Not Just Shrinking, Getting Sicker
Overexploitation isn’t the only threat to lobsters that Lavalli charts. She’s also helping catalogue the impact of the warming climate on contemporary lobster populations.
“If you go out and sample the surface of the water to catch the lobster larvae, we’re not seeing any big changes in the number of first-, second-, or third-stage larvae,” Lavalli says. “There seem to be plenty out there, not any different from previous years or decades. But we’re seeing a reduction in the number of post-larvae, and in southern New England we’re seeing no post-larvae.” In a few years, that would mean fewer lobster larvae transforming into fully fledged lobsters. Catches have already sunk precipitously in southern New England. Connecticut, for example, hauled in more than 3.7 million pounds in 1998, and was down to less than 260,000 pounds in 2016, according to National Marine Fisheries Service data.

One culprit: climate change. “Climate change affects lobsters in a multitude of ways,” says Lavalli, who cochaired the 11th International Conference and Workshop on Lobster Biology and Management in Portland, Maine, in June 2017. Warming in-shore waters bring new predators and parasites, as do increasing ocean acidification and changes in plankton population. Warmer waters are also spreading a shell disease as far as southern Maine that can cause lesions in the shell, weakening those lobsters that do escape the larval stage and disrupting natural molting and reproductive cycles in female lobsters, as well as making the lobsters unsuitable for the retail market because of their appearance. The coastal seas losing their chill has yet another impact, driving lobsters to colder and deeper waters; in-shore fishermen may not have licenses for federal waters farther offshore, meaning their previous catch would be off-limits.

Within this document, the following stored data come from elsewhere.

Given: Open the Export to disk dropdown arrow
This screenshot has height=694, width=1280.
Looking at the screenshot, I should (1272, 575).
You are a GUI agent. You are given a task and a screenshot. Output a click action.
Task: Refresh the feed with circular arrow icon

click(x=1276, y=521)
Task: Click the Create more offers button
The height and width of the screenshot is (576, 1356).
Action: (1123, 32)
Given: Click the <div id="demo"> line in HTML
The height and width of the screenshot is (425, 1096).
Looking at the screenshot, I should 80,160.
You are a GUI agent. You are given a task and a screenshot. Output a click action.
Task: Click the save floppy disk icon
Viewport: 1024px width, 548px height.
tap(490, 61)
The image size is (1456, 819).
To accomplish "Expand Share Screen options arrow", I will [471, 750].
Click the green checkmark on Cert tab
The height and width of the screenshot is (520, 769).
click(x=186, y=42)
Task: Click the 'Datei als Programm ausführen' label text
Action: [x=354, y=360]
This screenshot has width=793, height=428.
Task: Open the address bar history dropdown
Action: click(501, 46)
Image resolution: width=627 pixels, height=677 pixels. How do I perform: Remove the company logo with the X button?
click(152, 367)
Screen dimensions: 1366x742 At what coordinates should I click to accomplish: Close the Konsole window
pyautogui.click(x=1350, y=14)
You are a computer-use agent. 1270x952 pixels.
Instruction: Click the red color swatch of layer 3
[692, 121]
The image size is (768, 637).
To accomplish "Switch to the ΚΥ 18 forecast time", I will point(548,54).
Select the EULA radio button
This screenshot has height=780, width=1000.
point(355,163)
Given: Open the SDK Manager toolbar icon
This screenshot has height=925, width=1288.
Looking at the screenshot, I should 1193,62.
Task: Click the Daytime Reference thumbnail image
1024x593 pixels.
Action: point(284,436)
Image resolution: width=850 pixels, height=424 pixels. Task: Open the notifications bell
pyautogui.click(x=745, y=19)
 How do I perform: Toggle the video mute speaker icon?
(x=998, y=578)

Lavalli says lobsters are an ancient species and have seen many instances of climate change over their history dating back into the Cretaceous. It is likely they have a number of tricks to deal with warming waters, but we have yet to learn what these are.
She’s looking to one species, the slipper lobster, for clues. The slipper lobster, which lives in warm waters like those of Hawaii and the Pacific Ocean, has a flat body, shovel-like antennae, and a slightly thicker shell that makes it less vulnerable to predators than New England lobsters. The slipper lobster is also immune to the shell disease plaguing its New England counterparts. Lavalli is asking: “Why don’t slipper lobsters get shell disease, even though they typically live in very warm waters?”
In search of answers, she’s testing the biochemical properties of the slipper lobster’s shell and the fluoride content of their waters. However slipper lobsters avoid shell disease, Lavalli says the big takeaway is that “they evolved to deal with these warmer temperatures and higher bacterial activities. And you have to ask: Would clawed lobsters ever be able to do that in the time period we’re giving them to do it, because we’re not giving them a lot of time. As we humans change the environment, we’re not giving any species a lot of time to cope with the changes that are occurring.”